#### Problem to work on
State how many lines of the data contain the string "label", with case counting, and reply with only that number.

[Stored items from a collection]
□ □ □ □ □

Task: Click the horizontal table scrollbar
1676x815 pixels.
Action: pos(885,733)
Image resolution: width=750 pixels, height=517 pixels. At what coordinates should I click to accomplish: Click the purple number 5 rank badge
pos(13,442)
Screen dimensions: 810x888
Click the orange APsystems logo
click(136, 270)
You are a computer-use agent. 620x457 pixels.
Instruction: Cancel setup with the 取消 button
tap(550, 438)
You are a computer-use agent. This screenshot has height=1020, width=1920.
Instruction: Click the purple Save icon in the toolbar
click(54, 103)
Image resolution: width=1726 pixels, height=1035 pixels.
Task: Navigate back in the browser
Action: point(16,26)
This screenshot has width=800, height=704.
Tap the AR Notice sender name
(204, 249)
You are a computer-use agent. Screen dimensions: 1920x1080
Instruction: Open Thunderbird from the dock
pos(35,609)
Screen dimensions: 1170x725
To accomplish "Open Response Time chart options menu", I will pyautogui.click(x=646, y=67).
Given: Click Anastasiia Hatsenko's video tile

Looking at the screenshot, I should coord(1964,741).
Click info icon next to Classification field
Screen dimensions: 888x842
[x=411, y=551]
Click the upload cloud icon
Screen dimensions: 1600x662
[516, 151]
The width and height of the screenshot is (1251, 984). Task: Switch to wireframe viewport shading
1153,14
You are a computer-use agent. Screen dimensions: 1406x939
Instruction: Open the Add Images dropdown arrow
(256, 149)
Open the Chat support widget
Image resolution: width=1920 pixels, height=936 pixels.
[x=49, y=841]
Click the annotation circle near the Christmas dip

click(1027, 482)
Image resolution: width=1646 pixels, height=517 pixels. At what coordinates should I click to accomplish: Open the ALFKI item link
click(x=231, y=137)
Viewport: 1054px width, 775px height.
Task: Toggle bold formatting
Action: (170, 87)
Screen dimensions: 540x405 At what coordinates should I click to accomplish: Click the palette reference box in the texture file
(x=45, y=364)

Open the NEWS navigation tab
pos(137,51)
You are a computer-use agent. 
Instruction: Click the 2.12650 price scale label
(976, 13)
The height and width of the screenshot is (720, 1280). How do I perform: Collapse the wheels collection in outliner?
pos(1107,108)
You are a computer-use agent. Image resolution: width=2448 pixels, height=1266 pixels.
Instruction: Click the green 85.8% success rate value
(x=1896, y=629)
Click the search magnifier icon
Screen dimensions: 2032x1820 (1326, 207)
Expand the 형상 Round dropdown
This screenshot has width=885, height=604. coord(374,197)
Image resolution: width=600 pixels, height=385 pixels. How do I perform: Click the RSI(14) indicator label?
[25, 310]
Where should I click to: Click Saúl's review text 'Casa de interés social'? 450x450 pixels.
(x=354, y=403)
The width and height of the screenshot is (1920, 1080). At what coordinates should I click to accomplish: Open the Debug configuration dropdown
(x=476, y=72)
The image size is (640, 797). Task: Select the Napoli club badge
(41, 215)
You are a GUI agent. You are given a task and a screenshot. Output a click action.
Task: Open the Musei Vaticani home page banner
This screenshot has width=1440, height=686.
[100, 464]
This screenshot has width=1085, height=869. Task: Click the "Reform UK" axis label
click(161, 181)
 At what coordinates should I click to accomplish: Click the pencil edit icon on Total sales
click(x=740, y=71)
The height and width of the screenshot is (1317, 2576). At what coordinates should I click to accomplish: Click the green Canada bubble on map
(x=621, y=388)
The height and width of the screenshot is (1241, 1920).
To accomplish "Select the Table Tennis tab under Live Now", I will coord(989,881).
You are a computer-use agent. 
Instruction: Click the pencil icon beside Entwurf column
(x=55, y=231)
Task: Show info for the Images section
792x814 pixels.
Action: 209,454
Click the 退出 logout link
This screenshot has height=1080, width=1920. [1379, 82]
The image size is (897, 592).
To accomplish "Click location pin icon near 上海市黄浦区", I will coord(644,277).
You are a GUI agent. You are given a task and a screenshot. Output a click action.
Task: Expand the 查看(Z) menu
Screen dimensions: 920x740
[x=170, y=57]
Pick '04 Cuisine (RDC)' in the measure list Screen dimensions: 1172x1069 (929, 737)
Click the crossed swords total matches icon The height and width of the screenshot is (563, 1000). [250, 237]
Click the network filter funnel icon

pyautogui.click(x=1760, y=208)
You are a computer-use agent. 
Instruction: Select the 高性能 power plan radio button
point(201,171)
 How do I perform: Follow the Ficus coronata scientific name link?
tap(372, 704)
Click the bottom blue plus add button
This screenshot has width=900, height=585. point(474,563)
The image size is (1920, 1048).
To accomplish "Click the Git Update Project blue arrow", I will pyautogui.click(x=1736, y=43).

□ □ □ □ □

#### Solution
3